La valorisation d’une entreprise par la méthode des flux de trésorerie actualisés, ou DCF (Discounted Cash Flow), cherche à répondre à une question simple : combien valent aujourd’hui les liquidités que la société devrait générer dans les prochaines années ? Pour obtenir cette valeur, les flux de trésorerie futurs sont ramenés à leur équivalent actuel grâce à un taux d’actualisation. Dans un DCF fondé sur les flux disponibles pour l’ensemble des financeurs, ce taux correspond généralement au WACC (Weighted Average Cost of Capital), appelé CMPC (Coût Moyen Pondéré du Capital) en français.
Le lien entre les deux est donc direct. À flux de trésorerie identiques, une hausse du WACC réduit la valeur actuelle calculée. Une baisse du WACC produit l’effet inverse. La raison est mathématique : plus le taux utilisé pour actualiser un flux futur est élevé, plus sa valeur aujourd’hui diminue.
Prenons une société qui devrait générer 1 million d’euros dans cinq ans. Avec un taux d’actualisation de 8 %, ce flux vaut aujourd’hui environ 680 583 €. Avec un taux de 10 %, sa valeur tombe à environ 620 921 €. Le flux prévu reste pourtant de 1 million d’euros dans les deux hypothèses. Seul le taux d’actualisation change. Une différence de deux points de pourcentage entraîne ici une baisse de près de 59 700 €, soit environ 8,8 %.
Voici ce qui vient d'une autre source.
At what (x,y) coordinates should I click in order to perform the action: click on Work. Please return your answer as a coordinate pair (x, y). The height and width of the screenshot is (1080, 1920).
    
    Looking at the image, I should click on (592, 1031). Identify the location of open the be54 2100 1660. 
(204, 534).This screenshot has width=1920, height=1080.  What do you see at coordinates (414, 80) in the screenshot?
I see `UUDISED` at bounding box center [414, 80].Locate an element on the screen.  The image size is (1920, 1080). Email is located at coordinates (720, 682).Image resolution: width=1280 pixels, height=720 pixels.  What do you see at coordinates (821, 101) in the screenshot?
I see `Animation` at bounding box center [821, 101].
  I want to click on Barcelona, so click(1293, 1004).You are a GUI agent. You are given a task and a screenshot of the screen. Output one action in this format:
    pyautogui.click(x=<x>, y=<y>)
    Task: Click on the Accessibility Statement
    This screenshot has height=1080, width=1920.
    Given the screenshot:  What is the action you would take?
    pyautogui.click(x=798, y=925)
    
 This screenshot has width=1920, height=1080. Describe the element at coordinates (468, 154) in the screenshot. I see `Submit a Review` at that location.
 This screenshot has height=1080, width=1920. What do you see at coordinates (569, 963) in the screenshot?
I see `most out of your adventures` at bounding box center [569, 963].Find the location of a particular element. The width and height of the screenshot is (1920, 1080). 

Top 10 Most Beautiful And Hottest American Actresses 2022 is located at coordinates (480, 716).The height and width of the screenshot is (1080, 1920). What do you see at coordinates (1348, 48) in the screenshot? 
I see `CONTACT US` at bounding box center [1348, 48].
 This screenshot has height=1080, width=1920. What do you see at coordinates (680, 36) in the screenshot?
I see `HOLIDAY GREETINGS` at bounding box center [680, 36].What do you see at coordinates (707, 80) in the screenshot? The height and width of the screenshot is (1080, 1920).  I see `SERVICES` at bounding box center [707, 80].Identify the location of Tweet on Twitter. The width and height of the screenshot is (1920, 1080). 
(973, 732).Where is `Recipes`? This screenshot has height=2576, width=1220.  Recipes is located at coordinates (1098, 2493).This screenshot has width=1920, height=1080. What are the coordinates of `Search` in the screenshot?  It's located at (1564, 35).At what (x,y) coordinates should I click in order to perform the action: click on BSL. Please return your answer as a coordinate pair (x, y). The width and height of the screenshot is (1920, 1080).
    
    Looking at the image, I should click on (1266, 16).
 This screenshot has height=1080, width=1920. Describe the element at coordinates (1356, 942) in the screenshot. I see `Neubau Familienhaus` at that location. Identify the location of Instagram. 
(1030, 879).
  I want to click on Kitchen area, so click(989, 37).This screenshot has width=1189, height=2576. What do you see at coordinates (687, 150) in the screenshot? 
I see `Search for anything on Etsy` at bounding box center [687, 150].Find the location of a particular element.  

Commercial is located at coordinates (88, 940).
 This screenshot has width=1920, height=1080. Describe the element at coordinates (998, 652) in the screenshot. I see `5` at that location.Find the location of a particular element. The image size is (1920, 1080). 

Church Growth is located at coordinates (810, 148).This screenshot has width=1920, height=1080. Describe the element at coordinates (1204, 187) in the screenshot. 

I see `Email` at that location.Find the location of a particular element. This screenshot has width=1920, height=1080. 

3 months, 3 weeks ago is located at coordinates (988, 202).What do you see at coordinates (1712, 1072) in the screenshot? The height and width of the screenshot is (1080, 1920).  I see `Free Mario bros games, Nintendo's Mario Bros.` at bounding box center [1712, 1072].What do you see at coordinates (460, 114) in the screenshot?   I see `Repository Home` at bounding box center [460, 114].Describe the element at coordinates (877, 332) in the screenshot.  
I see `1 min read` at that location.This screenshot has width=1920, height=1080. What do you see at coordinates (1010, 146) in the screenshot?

| WACC utilisé | Flux prévu dans 5 ans | Valeur actuelle |
| 6 % | 1 000 000 € | 747 258 € |
| 8 % | 1 000 000 € | 680 583 € |
| 10 % | 1 000 000 € | 620 921 € |
| 12 % | 1 000 000 € | 567 427 € |
Cette sensibilité devient encore plus forte lorsqu’une part importante de la valeur d’une entreprise provient de flux attendus très loin dans le temps ou de la valeur terminale. C’est pourquoi le WACC doit être analysé avec autant d’attention que les prévisions de chiffre d’affaires, de marge et de trésorerie.
Pourquoi le WACC intervient directement dans la valorisation d’une entreprise ?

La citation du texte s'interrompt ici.